July and August tend to be the seasons where summer festivals get kicked into full swing. Much like festivals in any country, the festivities are often accompanied by various stalls selling drinks and snacks. Other stalls can be found offering games that you know are probably rigged, but just can’t help trying.

For one such stall runner, 45-year-old Tsutomu Morikawa, poor price planning led to a date with the police.

According to a police announcement on 28 July, Morikawa was taken into custody for operating a rigged lottery game during a festival in Abeoji Shrine, Nishinari, Osaka. He was charged with defrauding three people of about 14,000 yen (US$142) on the previous day.

Morikawa sold the chance to pull tickets numbered one to one hundred. If the ticket was numbered 55 or over then it’s a winner of high-end prizes included popular game consoles like PlayStation 3 and Wii U consoles. Lower numbers might’ve landed you a moustache comb if you were lucky. One ticket cost 300 yen ($3) and two cost 500 yen ($5). As you might have already guessed, no tickets over 54 existed to be pulled.

We would have to guess that Morikawa didn’t crunch the numbers quite right though, since the average price of 25,000 yen ($255 for basic PS3 and Wii U models) would be the same as a purchase of 100 of his tickets. And given the ridiculously easy odds he laid out one should be able to pull a big winner in well under that amount.

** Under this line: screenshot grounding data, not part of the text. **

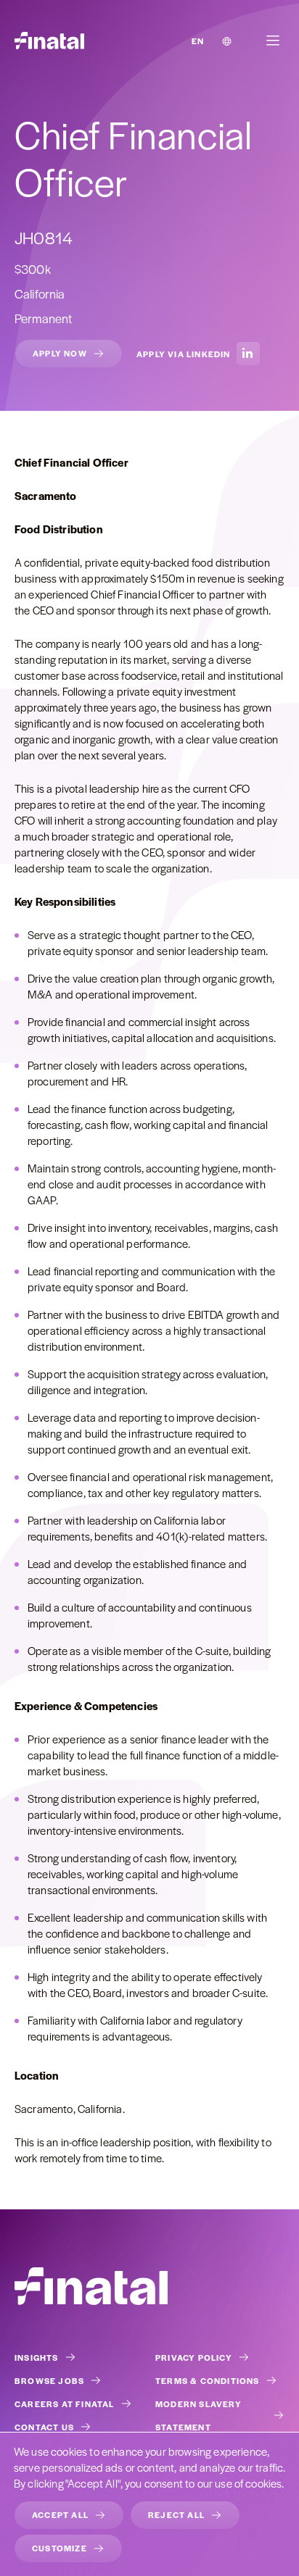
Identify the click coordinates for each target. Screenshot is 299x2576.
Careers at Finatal (65, 2403)
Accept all (60, 2514)
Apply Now (60, 353)
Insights (37, 2357)
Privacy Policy (193, 2357)
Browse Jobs (49, 2380)
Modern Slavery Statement (198, 2415)
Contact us (44, 2427)
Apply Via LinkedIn (183, 353)
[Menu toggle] (272, 40)
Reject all (176, 2514)
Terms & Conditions (207, 2380)
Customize (59, 2548)
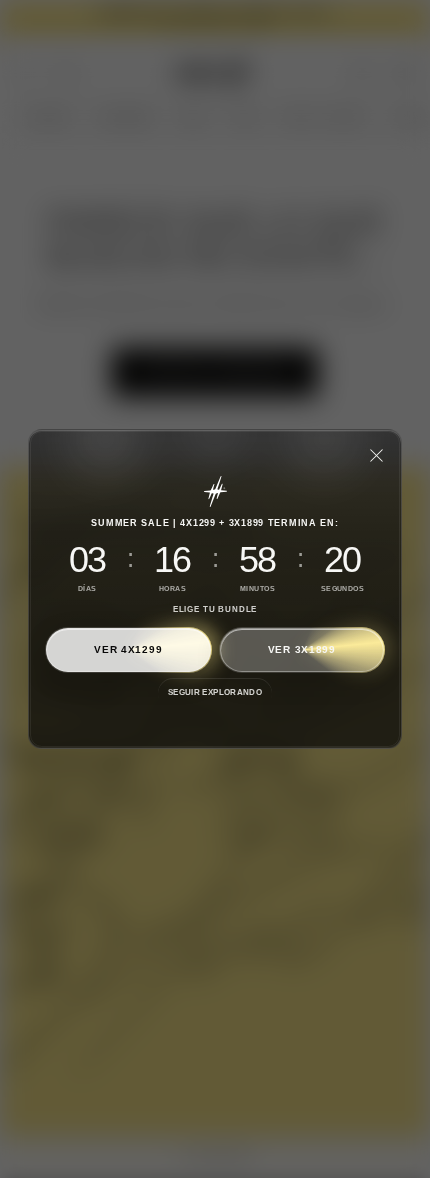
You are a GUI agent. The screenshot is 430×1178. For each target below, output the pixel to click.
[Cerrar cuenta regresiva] (376, 455)
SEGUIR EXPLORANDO (215, 692)
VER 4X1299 (128, 649)
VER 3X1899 (302, 649)
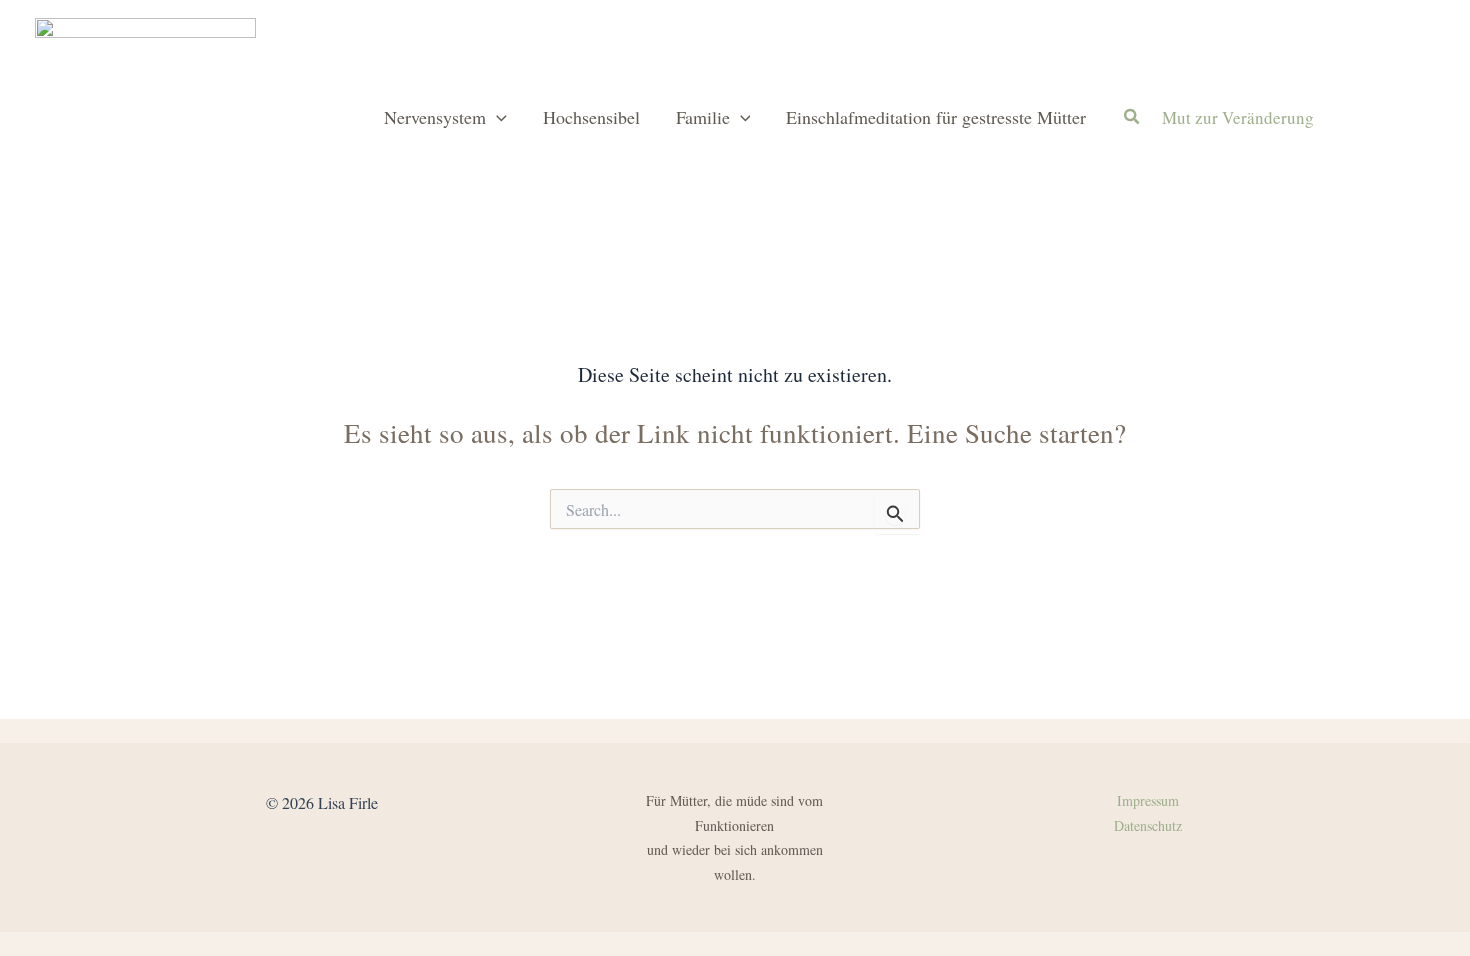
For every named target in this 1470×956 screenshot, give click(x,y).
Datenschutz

That’s what one man was thinking when he played on that Saturday. After buying 10,000 yen ($102) worth of tickets and being pretty sure he wasn’t the unluckiest guy on the planet, the victim decided to contact the police.

The following day, police raided the stall at which point Morikawa reportedly admitted to not having any winning tickets. He had also said that he sold about 100,000 yen ($1,020) worth of tickets on the previous day.

The moral of the story is; if you’re going to enter the lucrative field of ripping people off, brush up on your math first. Either that or just don’t rip people off… yeah, that’s probably best.